Data entries:

┌──

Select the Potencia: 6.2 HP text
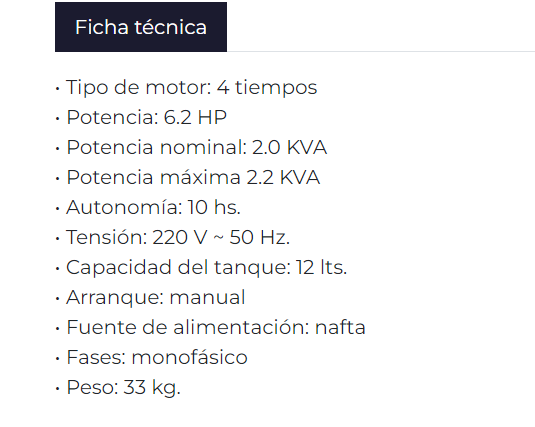Viewport: 535px width, 427px height. pyautogui.click(x=146, y=117)
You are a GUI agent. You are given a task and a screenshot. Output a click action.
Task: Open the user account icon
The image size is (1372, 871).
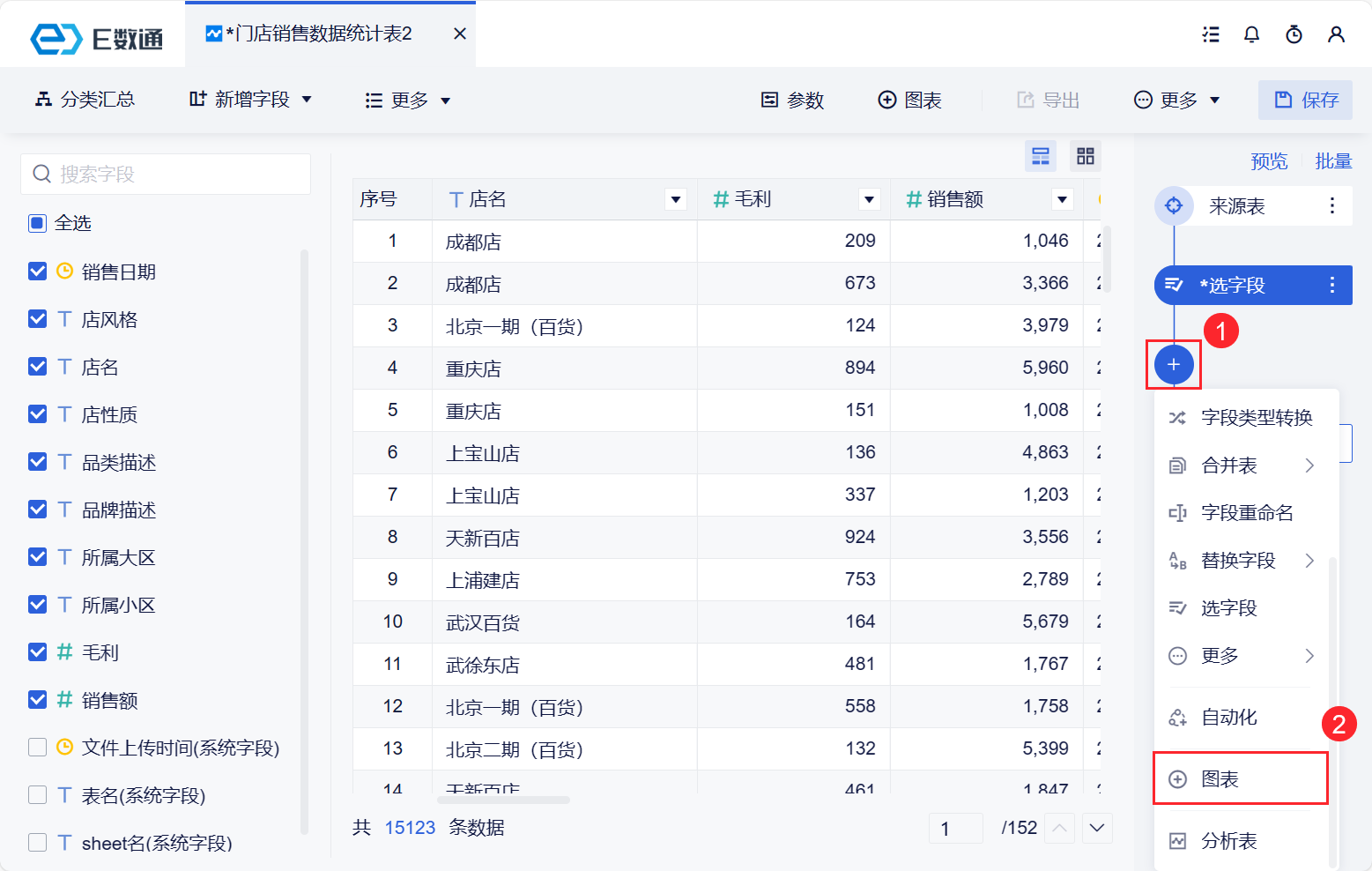click(x=1336, y=34)
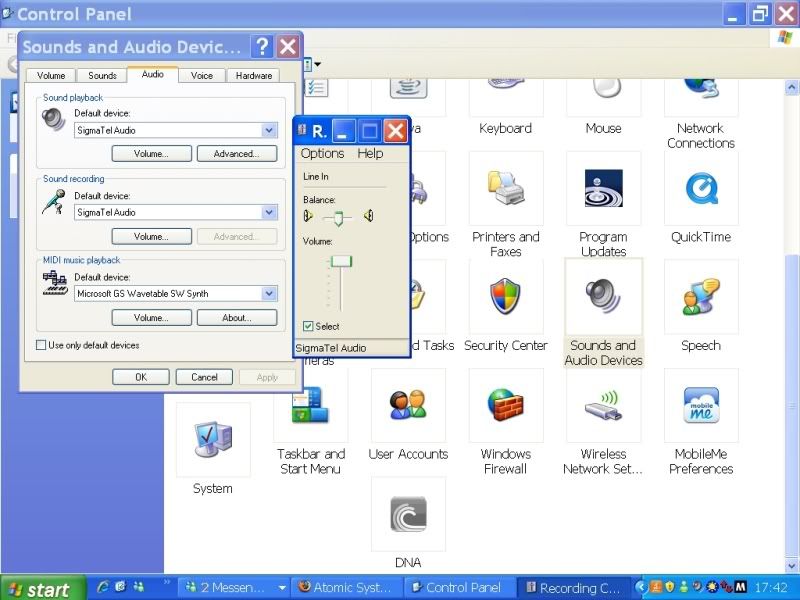Open the Sound playback device dropdown
Viewport: 800px width, 600px height.
[268, 130]
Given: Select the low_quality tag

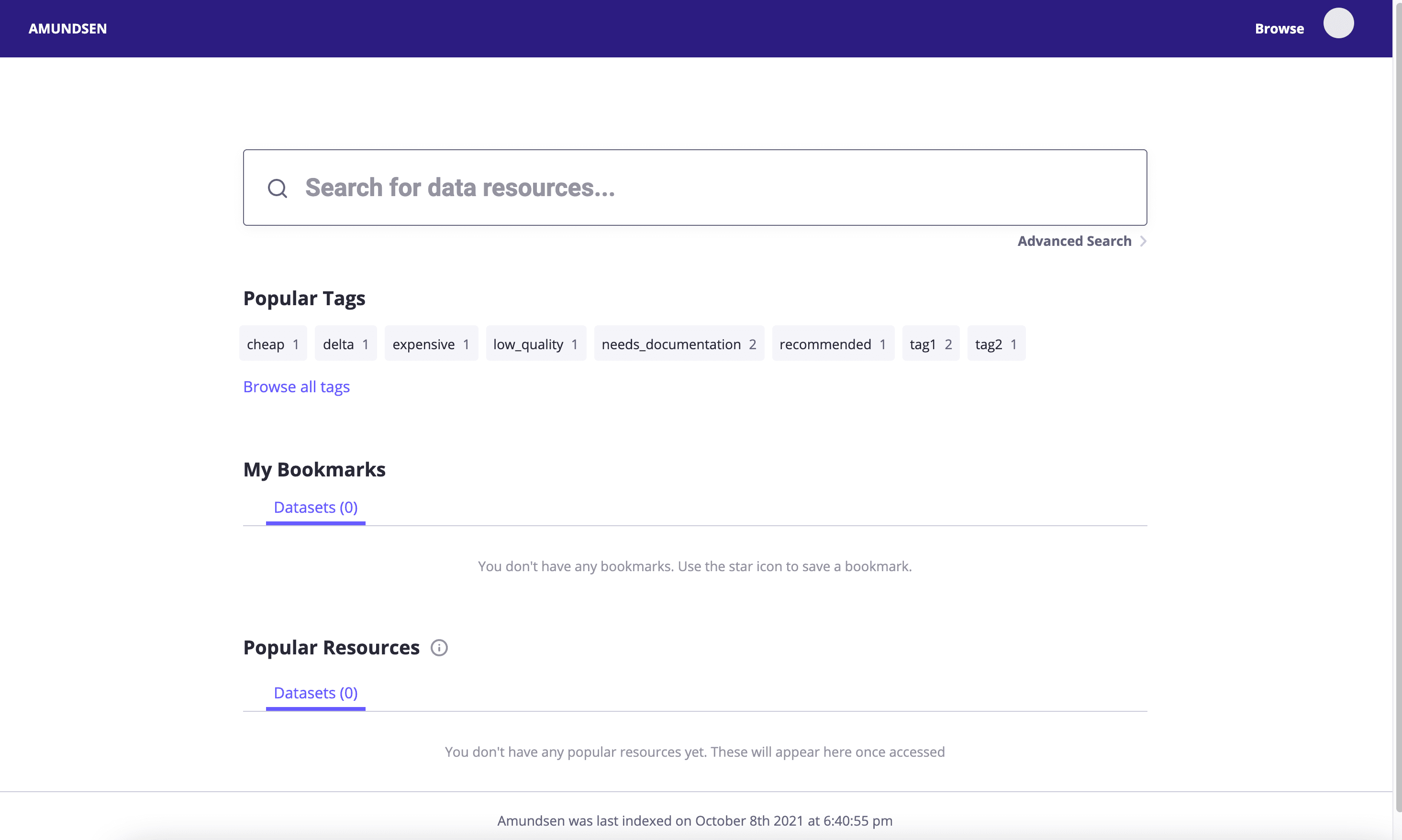Looking at the screenshot, I should pos(535,343).
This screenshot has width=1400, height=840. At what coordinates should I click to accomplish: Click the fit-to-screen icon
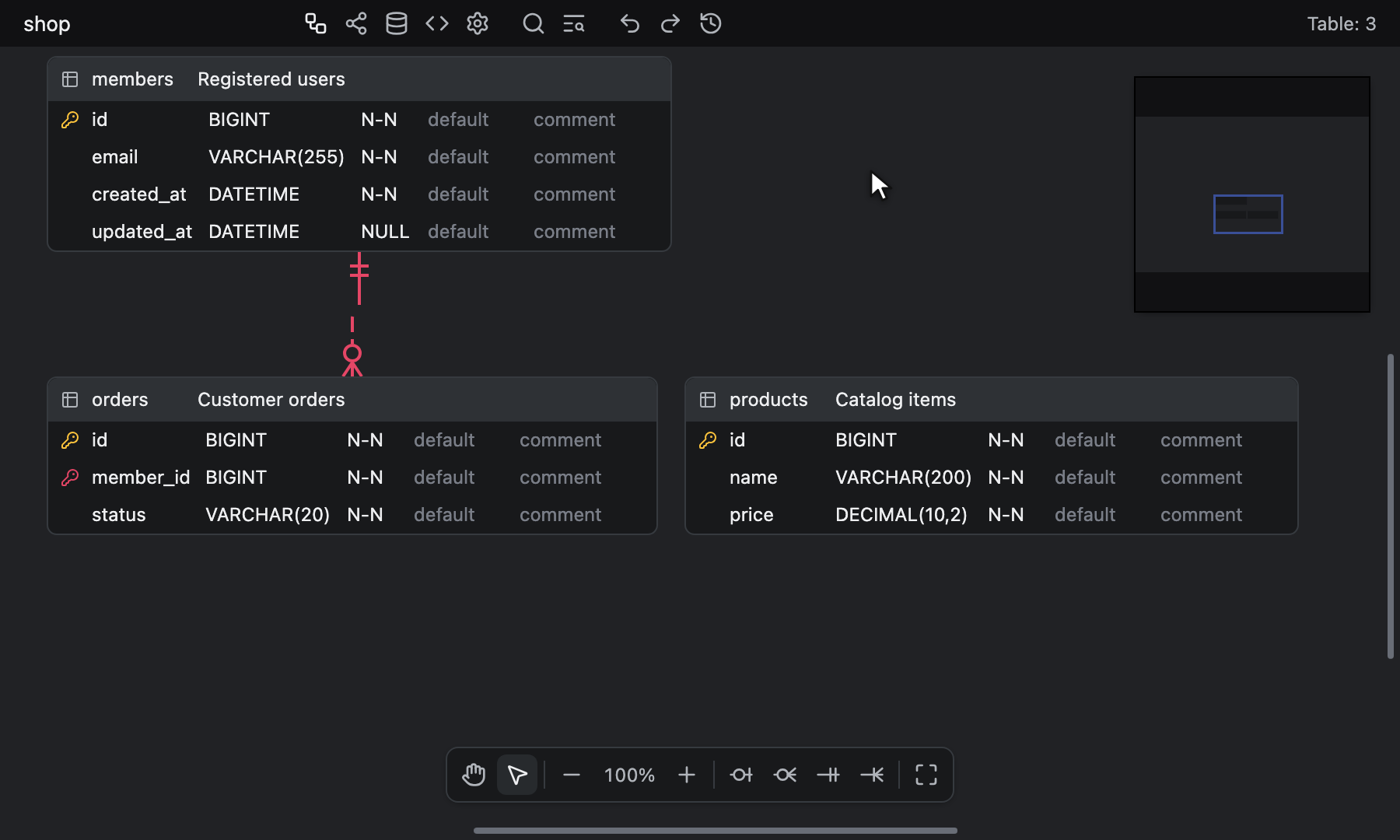point(926,775)
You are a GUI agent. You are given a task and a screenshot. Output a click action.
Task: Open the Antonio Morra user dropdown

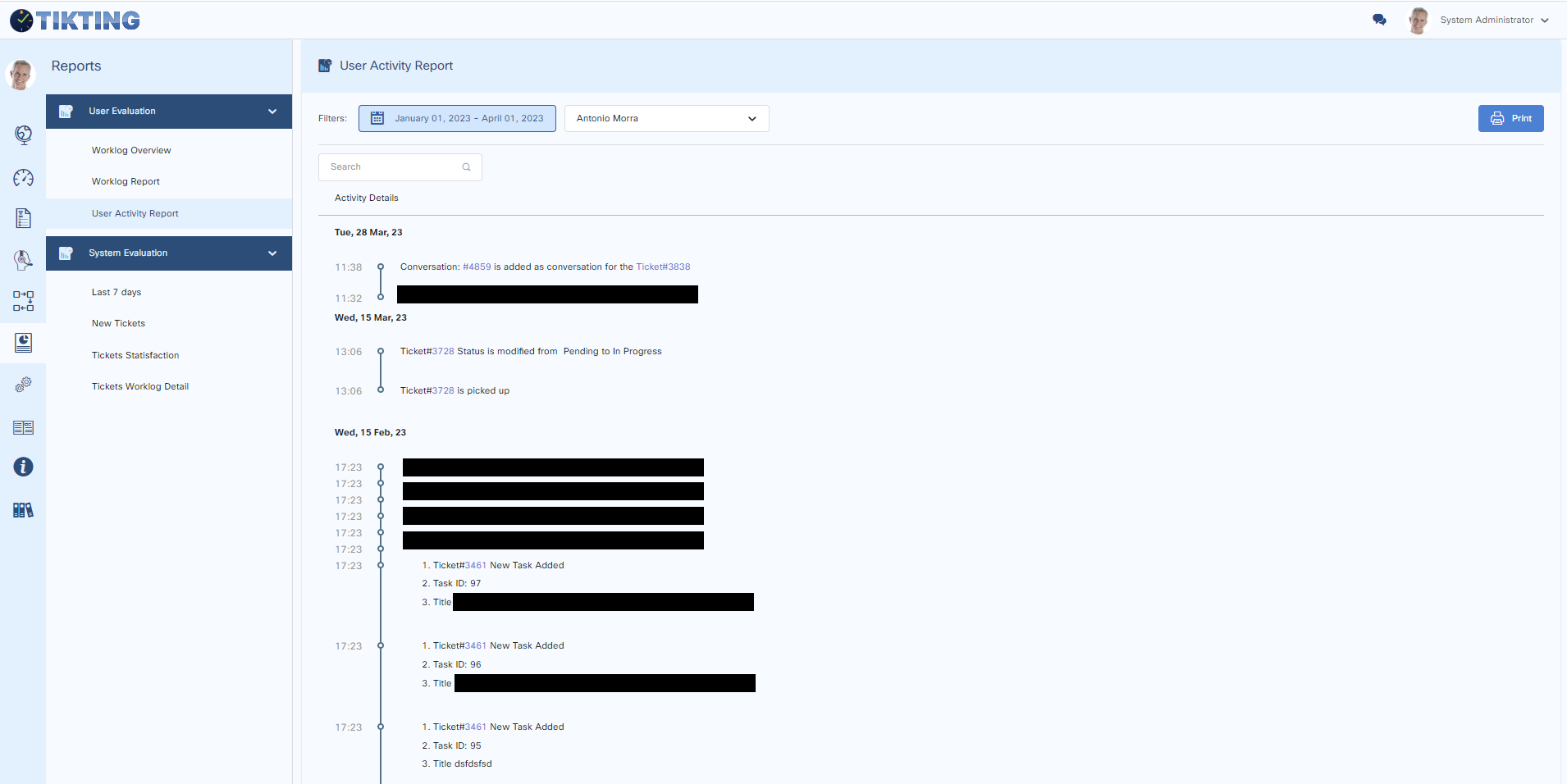click(x=666, y=118)
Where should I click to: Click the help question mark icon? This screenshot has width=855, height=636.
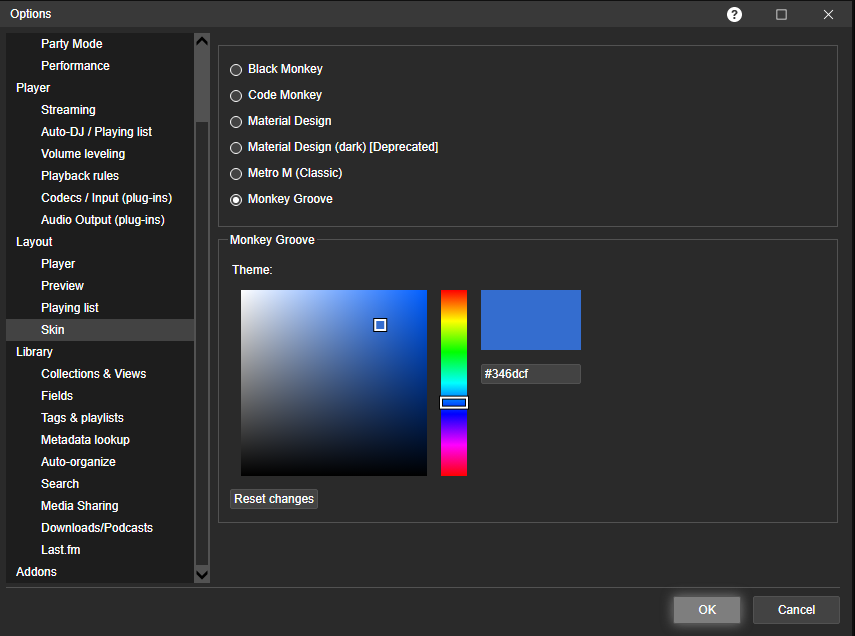tap(734, 14)

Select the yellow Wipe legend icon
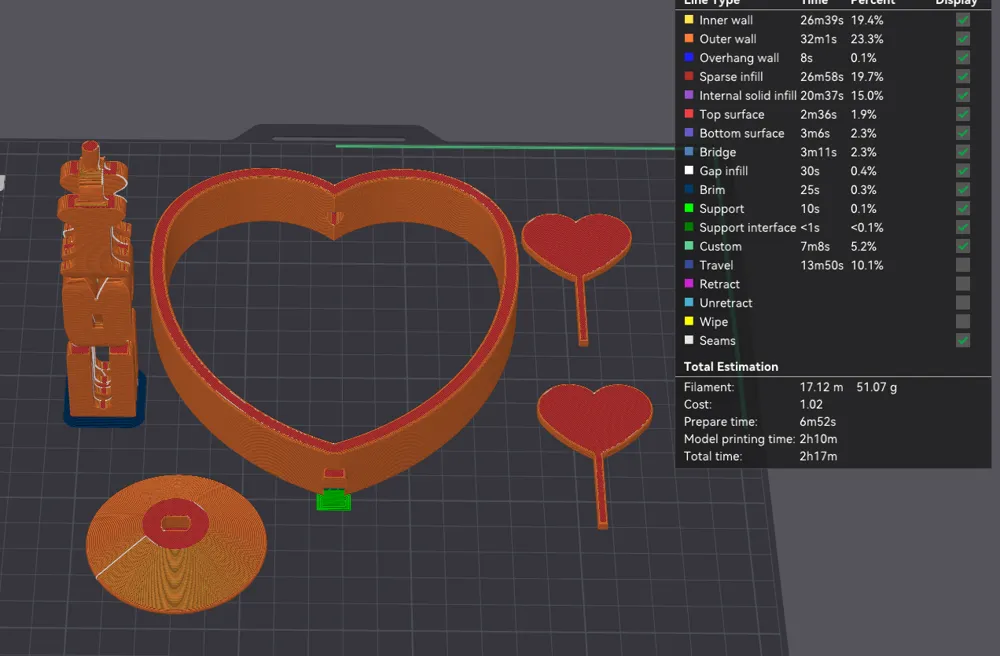click(689, 322)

└──

Retype all the records shown above, character for character. Omit every picture.

▶ **RESULT OF THE TASK**
Select the Potencia: 6.2 HP text
Viewport: 535px width, 427px height. pyautogui.click(x=146, y=117)
You are a GUI agent. You are given a task and a screenshot. Output a click action.
Task: Open the user account icon
The image size is (1372, 871).
click(x=1336, y=34)
Open the Sound playback device dropdown
Viewport: 800px width, 600px height.
[268, 130]
Given: Select the low_quality tag

Looking at the screenshot, I should pos(535,343).
This screenshot has width=1400, height=840. At what coordinates should I click to accomplish: Click the fit-to-screen icon
point(926,775)
You are a GUI agent. You are given a task and a screenshot. Output a click action.
Task: Open the Antonio Morra user dropdown

click(x=666, y=118)
Where should I click to: Click the help question mark icon? This screenshot has width=855, height=636.
tap(734, 14)

Select the yellow Wipe legend icon
click(689, 322)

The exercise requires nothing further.